Who will build LNG plants?

THE cornerstone of the B.C. Liberal government’s longterm economic strategy is an expanded liquefied natural gas industry, but a new study underscores how shaky some of the assumptions embedded in that strategy are.

The study, commissioned by the B.C. Natural Gas Workforce Strategy Committee, estimates that an eye-popping 75,000 skilled workers will be needed once five LNG plants are operational. As well, a further 60,000 workers will be needed in the construction phase. This represents an enormous amount of skilled workers. Of course, the study is optimistic that all five LNG plants will come in line within a few years, which is by no means guaranteed. But if even two or three plants become reality, a large number of skilled workers will be needed. This underscores the urgency of the need for government action and funding to address the looming skills shortage that will soon confront British Columbia. I’ve written before how our changing demographics are working against us when it comes to skilled trade workers. Recent Statistics Canada data shows about two-thirds of those workers in B.C. are over the age of 45, which means many of them will soon be approaching retirement. Compounding the problem is that those retirees will take with them their years of experience. This means foremen and other managers will start leaving the trades at a disproportionately higher rate than those trained but inexperienced workers who enter the profession. The government, in its recent Throne Speech, promised a “comprehensive 10-year skills-training plan” that presumably will deal with

View from the Ledge Keith Baldrey

this looming crisis. So far, however, we have yet to see any details of that plan. And the government doesn’t seem to have a lot of room to move on this front any time soon. It is desperately trying to balance its budget, and the three-year fiscal plan shows that funding for advanced education — which funds skills training — is actually set to decline by more than $40 million over the next two years. The fact the government appears locked in a fiscal box for a few years suggests it may want more say in how universities, colleges and institutes spend the dollars it allocates to them. For example, given that there is a surplus of teachers in B.C., is it wise to continue to fund as many people to become teachers? Or should some of that money

be redirected into training people for professions that will provide well-paying jobs for years to come? Post-secondary institutions jealously guard their independence, but I have to wonder whether the government that funds them will start providing that funding with some strings attached. If a strong liquefied natural gas industry is indeed the key to B.C.’s economic future (and many, such as Green Party MLA Andrew Weaver, are very skeptical about that claim), and if it does require thousands of newly trained workers, the B.C. Liberals better get moving fast on that file. Hopefully, we’ll have some idea what that 10 year plan for improving skills training will look like in the fall. If I was a university president, I might be a bit nervous about some of the things that may be part of it. ••• The old debate over where B.C. Ferries should build its ships has resumed with news the company will need three more vessels. Some, such as the NDP and the B.C. Federation of Labour, are demanding they be built in B.C. shipyards. Others, like Transportation Minister Todd Stone, say it’s up to B.C. Ferries to decide. Understandably, B.C.
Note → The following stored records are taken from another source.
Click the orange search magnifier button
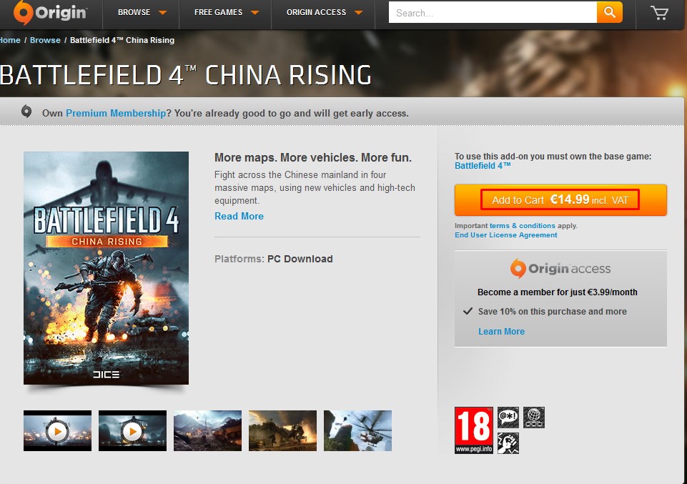Image resolution: width=687 pixels, height=484 pixels. (x=610, y=12)
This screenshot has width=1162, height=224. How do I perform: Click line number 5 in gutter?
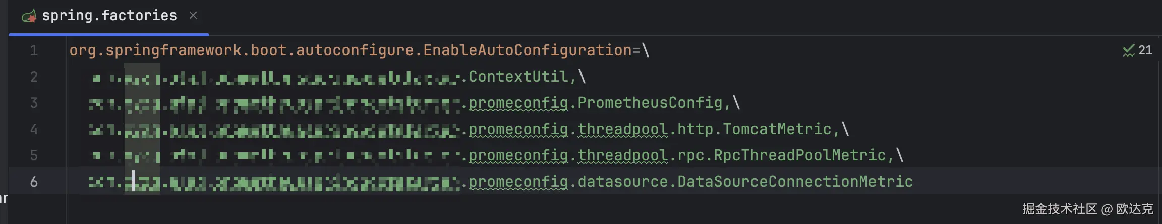tap(34, 155)
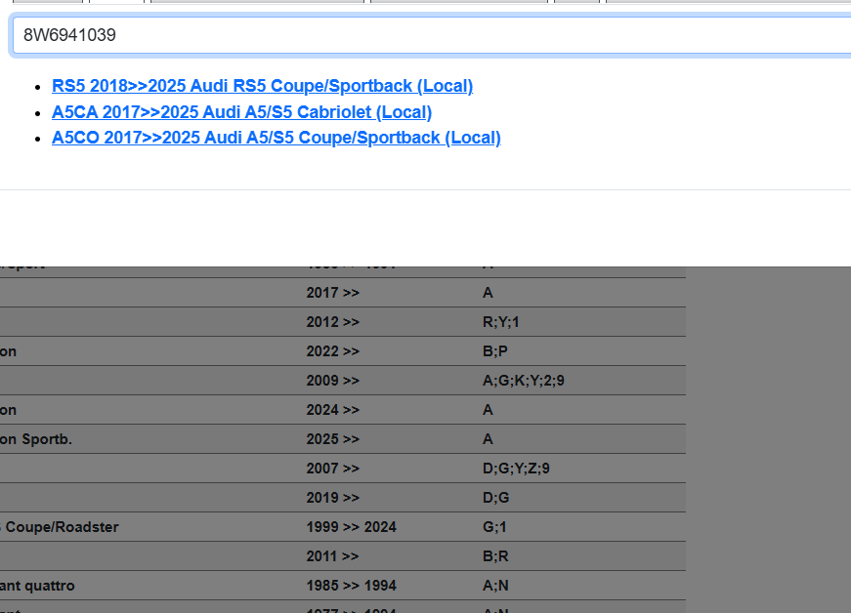Open RS5 2018>>2025 Audi RS5 Coupe/Sportback link
Screen dimensions: 851x613
(x=262, y=86)
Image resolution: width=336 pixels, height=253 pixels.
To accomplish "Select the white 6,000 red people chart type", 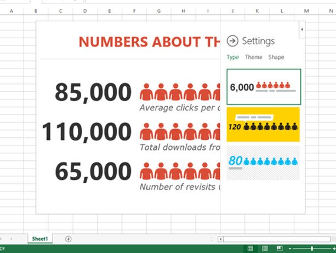I will pyautogui.click(x=264, y=87).
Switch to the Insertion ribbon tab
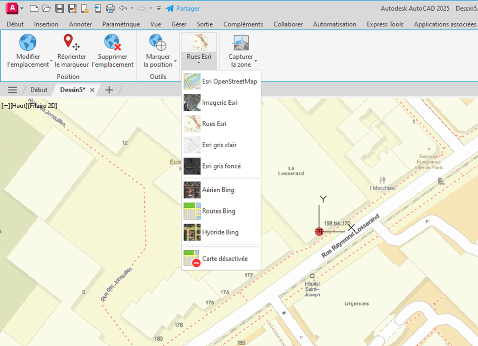Image resolution: width=478 pixels, height=346 pixels. 46,24
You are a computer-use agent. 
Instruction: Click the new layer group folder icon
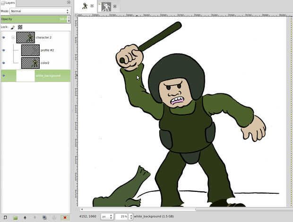(x=15, y=217)
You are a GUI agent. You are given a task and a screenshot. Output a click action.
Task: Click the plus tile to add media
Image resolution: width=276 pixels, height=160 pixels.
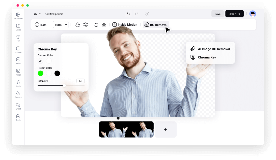(x=165, y=129)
Ferries wants competitive bidding on the projects, which means shipyards in Europe can bid — a German shipyard built the three “C Class” ferries a few years ago. The NDP’s argument about the economic spinoffs that would come from building them in B.C. mean nothing to B.C. Ferries, since those spinoffs have nothing to do with their bottom line. In fact, allowing only B.C. shipyards to bid on the vessels’ construction would dampen the competition, since the B.C. yards would have less motivation to submit lower bids, given that rivals in Germany were being shut out. It’s likely the B.C. shipyards will bid on the vessels, and I suspect they’ll have a better chance of landing the contracts this time around. The vessels are smaller than the C Class ones, and the shipyards’ own infrastructure has expanded and improved since landing those big federal government shipbuilding contracts a couple of years ago. In other words, they are probably more competitive now — which means they may not need the inside deal the NDP and labour are demanding. Keith Baldrey is chief political reporter for Global B.C.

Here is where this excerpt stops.